◆ ASSIGNMENT
Can you transcribe the stretch of the morcellator article from "A morcellator is" through "an extractable piece."?

◆ EXTRACT PROVIDED
···

= Morcellator =

Surgical instrument used in removing large masses of tissues during laparoscopy

A morcellator is a surgical instrument used for division and removal of large masses of tissues during laparoscopic surgery. In laparoscopic hysterectomy the uterus is cut up in strips, or morcellated, into smaller pieces inside the patient's abdominal cavity in order to extract from the abdomen. It can consist of a hollow cylinder that penetrates the abdominal wall, ending with sharp edges or cutting jaws, through which a grasper can be inserted to pull the mass into the cylinder to cut out an extractable piece.

==Surgery==
Laparoscopic morcellation is commonly used at surgery to remove bulky specimens from the abdomen using minimally invasive techniques. Historically, morcellation was performed using a device that required the surgeon or assistant to manually 'squeeze' the handle. Other reports describe using a scalpel directly through the abdomen to create small specimens that can be drawn out of the abdominal cavity. In 1993, the first electric morcellator was introduced in the US market. It was initially used for uterine extraction, but later applied to other organs. The use of morcellators at surgery has now become commonplace, with at least 5 devices currently on the US market. Despite decades of experience, there remains limited understanding of the short-term and long-term sequelae of morcellation. Concerns have been raised about injury to surrounding organs including bowel, bladder, ureters, pancreas, spleen and major vascular structures. Long-term issues may include parasitic growth of retained tissue with the potential to cause adhesions, cause bowel dysfunction and potentially disseminate unrecognized cancer.

==Safety concerns==
Morcellation is associated with spreading of cellular material of the morcellated tissue. In gynecologic surgery for benign pathologies, there is approximately a 0.1% risk of an unexpected leiomyosarcoma. After morcellation, 64% of such cases may develop disseminated disease which is of particular concern because of the considerable mortality of leiomyosarcoma. Morcellation of the more frequent benign leiomyoma variants may also cause disseminated disease, which while not associated with increased mortality is frequently inoperable and therefore much more difficult to manage than the original disease.

Since April 2014, the Food and Drug Administration (FDA) has discouraged its use for uterine procedures, issuing a warning that morcellators may spread occult cancer in the course of fibroid removal. A second warning was followed in November of the same year. Johnson & Johnson subsequently suspended sale of its morcellators until the role of morcellation "is redefined by the FDA and the medical community," and later pulled its morcellators from the market. Critics of this device have mounted a high-profile campaign to have the devices recalled. At least one device maker has threatened legal action against what it calls "unfounded and unproven allegations." In the same statement, the FDA discouraged the use of power morcellators in patients seeking hysterectomy (removal of uterus through lower abdomen) and myomectomy (surgery to remove uterine fibroids—also called leiomyomas) procedures, estimating that approximately 1 in 350 of such patients is found to have an unsuspected uterine sarcoma, a type of uterine cancer that includes leiomyosarcoma.

···

◆ DATASET EXCERPT
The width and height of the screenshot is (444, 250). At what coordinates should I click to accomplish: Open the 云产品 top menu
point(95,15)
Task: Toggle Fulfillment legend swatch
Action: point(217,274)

···

◆ RESPONSE
A morcellator is a surgical instrument used for division and removal of large masses of tissues during laparoscopic surgery. In laparoscopic hysterectomy the uterus is cut up in strips, or morcellated, into smaller pieces inside the patient's abdominal cavity in order to extract from the abdomen. It can consist of a hollow cylinder that penetrates the abdominal wall, ending with sharp edges or cutting jaws, through which a grasper can be inserted to pull the mass into the cylinder to cut out an extractable piece.